MATERIAL PROVIDED:
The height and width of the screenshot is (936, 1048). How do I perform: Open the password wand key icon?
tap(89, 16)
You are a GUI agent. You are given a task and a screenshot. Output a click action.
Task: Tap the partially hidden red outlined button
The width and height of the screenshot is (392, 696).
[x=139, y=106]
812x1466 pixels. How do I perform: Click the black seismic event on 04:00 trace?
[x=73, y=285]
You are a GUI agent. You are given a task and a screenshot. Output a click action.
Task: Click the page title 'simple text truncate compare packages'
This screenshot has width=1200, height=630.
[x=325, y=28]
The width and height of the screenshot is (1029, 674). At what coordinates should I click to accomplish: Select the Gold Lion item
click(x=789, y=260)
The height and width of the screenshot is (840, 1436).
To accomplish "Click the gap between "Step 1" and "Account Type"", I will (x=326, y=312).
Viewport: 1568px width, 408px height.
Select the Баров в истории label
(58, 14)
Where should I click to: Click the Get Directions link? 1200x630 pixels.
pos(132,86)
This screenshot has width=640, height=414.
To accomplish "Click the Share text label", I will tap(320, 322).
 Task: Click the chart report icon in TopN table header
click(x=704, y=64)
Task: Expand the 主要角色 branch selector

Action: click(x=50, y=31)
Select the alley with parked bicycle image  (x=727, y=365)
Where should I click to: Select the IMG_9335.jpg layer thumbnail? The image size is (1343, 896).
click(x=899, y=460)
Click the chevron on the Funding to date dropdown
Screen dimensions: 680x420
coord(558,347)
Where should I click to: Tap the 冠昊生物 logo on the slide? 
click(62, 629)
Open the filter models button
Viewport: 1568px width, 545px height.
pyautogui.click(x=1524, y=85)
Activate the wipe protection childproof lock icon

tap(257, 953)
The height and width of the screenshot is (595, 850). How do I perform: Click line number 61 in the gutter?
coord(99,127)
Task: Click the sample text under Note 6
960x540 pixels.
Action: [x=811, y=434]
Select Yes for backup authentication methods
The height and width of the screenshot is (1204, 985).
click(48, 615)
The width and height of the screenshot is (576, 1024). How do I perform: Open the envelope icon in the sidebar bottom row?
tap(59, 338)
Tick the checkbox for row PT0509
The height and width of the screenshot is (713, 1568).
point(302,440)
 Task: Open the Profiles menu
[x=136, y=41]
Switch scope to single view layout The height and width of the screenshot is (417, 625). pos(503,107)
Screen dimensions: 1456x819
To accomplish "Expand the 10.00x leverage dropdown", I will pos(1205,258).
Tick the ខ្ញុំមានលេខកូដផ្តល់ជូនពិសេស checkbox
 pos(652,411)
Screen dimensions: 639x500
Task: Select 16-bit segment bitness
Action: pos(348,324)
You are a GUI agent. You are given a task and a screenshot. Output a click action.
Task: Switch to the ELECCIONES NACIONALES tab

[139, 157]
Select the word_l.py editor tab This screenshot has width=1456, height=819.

AIM OF THE TASK:
Please return the lines of the listing from the one containing "Task: Expand the 主要角色 branch selector" through the one containing "Action: [x=811, y=434]", inclusive, copied exactly.

EXERCISE RESPONSE:
Task: Expand the 主要角色 branch selector

Action: click(x=50, y=31)
Select the alley with parked bicycle image  (x=727, y=365)
Where should I click to: Select the IMG_9335.jpg layer thumbnail? The image size is (1343, 896).
click(x=899, y=460)
Click the chevron on the Funding to date dropdown
Screen dimensions: 680x420
coord(558,347)
Where should I click to: Tap the 冠昊生物 logo on the slide? 
click(62, 629)
Open the filter models button
Viewport: 1568px width, 545px height.
pyautogui.click(x=1524, y=85)
Activate the wipe protection childproof lock icon

tap(257, 953)
The height and width of the screenshot is (595, 850). How do I perform: Click line number 61 in the gutter?
coord(99,127)
Task: Click the sample text under Note 6
960x540 pixels.
Action: [x=811, y=434]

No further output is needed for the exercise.